**Directions:**
Copy, from the data below, each line that has the word "category".

**Data listing:**
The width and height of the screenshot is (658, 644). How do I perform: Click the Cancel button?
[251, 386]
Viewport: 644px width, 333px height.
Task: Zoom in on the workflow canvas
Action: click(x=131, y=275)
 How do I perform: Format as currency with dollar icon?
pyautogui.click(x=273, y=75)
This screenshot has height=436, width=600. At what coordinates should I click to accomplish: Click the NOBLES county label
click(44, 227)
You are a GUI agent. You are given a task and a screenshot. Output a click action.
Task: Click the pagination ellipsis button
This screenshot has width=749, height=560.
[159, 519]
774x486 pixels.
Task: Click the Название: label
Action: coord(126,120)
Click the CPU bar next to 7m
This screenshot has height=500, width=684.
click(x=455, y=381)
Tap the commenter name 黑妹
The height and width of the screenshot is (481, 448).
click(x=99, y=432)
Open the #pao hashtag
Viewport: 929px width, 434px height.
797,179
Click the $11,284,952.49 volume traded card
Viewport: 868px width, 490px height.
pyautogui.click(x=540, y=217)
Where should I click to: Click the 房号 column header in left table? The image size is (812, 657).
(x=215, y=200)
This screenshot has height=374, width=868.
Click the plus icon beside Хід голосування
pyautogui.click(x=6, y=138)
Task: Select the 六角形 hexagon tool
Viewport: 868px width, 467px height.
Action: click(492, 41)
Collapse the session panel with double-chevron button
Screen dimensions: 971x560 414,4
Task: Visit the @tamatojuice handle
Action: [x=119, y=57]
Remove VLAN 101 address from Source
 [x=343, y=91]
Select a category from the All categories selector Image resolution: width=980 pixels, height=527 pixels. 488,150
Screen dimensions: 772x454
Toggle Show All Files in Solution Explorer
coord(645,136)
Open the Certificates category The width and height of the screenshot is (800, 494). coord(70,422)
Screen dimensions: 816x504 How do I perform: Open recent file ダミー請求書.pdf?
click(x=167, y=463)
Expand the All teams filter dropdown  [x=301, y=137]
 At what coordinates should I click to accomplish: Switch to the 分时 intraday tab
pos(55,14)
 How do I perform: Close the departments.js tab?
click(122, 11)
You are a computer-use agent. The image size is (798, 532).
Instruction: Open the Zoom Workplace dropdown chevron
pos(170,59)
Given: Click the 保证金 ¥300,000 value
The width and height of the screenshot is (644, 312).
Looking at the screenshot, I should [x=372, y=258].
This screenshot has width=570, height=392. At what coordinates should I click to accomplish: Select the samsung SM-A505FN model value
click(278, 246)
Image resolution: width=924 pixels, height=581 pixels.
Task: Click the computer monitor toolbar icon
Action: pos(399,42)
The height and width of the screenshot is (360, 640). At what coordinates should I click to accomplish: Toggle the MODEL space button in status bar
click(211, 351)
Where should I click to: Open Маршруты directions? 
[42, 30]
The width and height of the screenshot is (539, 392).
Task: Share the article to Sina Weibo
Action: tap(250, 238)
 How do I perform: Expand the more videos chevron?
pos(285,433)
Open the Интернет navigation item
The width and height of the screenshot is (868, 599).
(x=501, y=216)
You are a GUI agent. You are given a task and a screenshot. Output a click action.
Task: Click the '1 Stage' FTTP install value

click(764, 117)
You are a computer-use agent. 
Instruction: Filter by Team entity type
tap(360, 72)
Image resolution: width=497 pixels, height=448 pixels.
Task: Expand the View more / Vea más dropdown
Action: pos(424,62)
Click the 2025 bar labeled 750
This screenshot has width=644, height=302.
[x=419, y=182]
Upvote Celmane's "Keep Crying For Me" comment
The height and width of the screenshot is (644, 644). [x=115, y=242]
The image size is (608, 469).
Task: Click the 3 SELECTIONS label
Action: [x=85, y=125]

**Solution to this problem:**
Select a category from the All categories selector Image resolution: width=980 pixels, height=527 pixels. 488,150
Open the Certificates category The width and height of the screenshot is (800, 494). coord(70,422)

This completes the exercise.